> [Dataset records]:
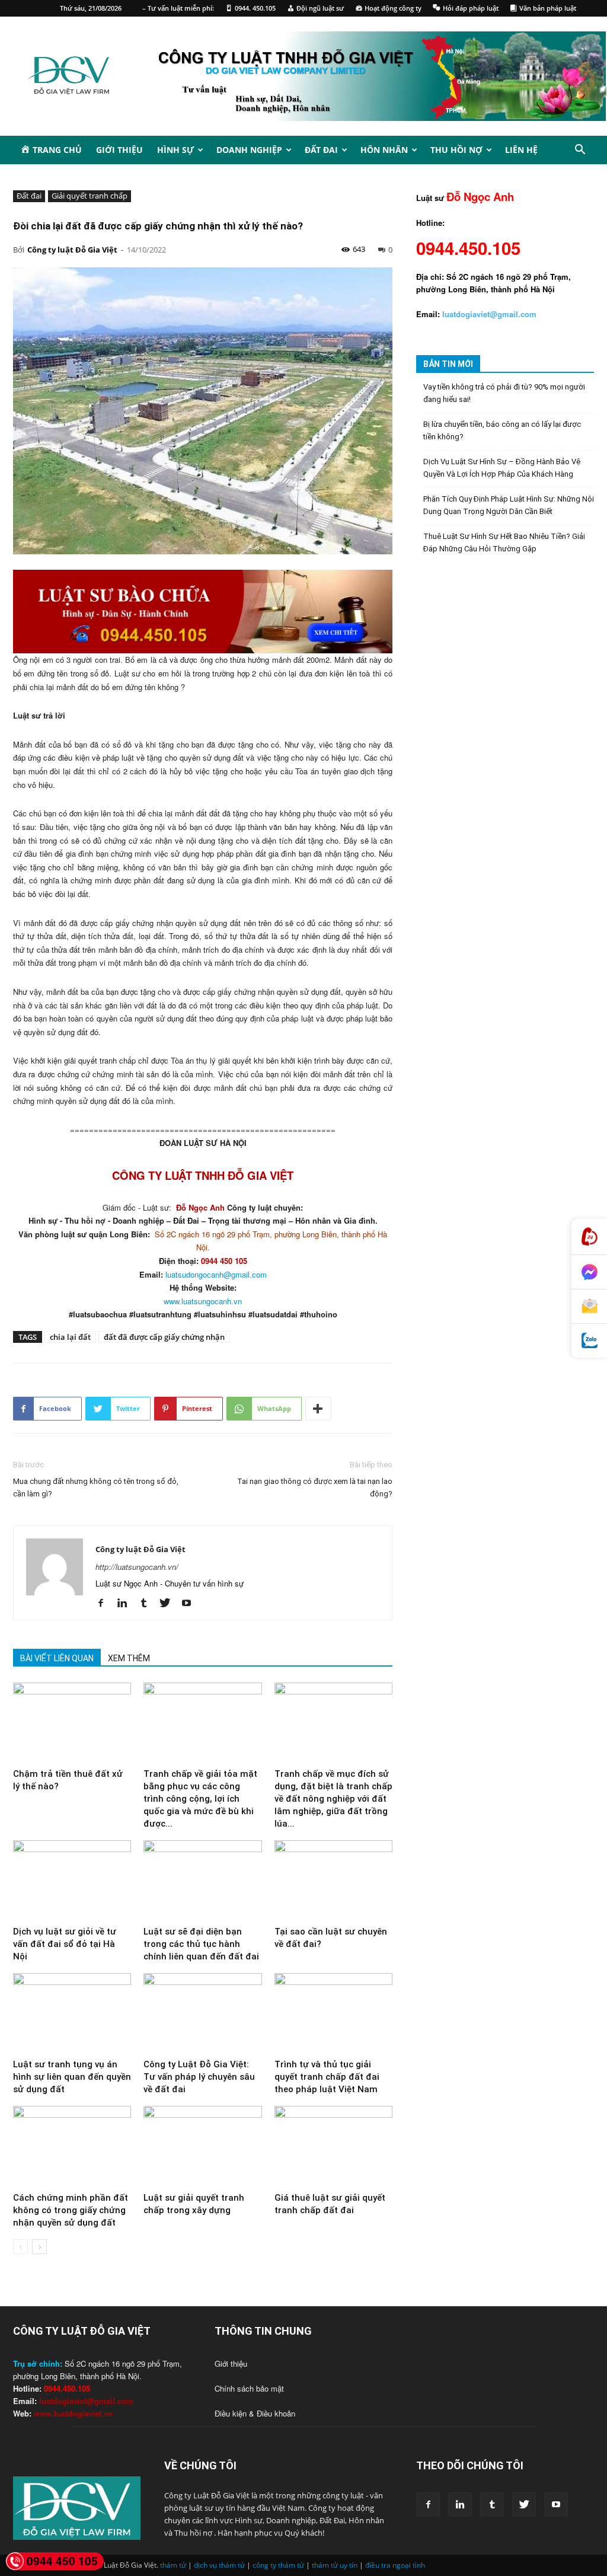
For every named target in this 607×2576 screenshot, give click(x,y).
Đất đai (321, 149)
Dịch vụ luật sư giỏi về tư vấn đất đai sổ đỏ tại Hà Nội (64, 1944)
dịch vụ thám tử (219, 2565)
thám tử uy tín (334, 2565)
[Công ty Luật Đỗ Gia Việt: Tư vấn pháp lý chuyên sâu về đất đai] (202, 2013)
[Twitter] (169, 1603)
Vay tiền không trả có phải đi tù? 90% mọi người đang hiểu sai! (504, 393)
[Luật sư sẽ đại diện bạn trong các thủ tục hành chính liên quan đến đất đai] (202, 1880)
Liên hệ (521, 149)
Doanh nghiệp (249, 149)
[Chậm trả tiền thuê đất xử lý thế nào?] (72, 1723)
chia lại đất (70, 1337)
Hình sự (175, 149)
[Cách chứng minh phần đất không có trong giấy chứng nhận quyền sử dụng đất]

> [Task to carry out]: All lines from the one with "Dịch vụ luật" through the end of the records need to be copied exactly, and no other lines.

> [Answer to this problem]:
Dịch vụ luật sư giỏi về tư vấn đất đai sổ đỏ tại Hà Nội (64, 1944)
dịch vụ thám tử (219, 2565)
thám tử uy tín (334, 2565)
[Công ty Luật Đỗ Gia Việt: Tư vấn pháp lý chuyên sâu về đất đai] (202, 2013)
[Twitter] (169, 1603)
Vay tiền không trả có phải đi tù? 90% mọi người đang hiểu sai! (504, 393)
[Luật sư sẽ đại diện bạn trong các thủ tục hành chính liên quan đến đất đai] (202, 1880)
Liên hệ (521, 149)
Doanh nghiệp (249, 149)
[Chậm trả tiền thuê đất xử lý thế nào?] (72, 1723)
chia lại đất (70, 1337)
Hình sự (175, 149)
[Cách chứng minh phần đất không có trong giấy chứng nhận quyền sử dụng đất]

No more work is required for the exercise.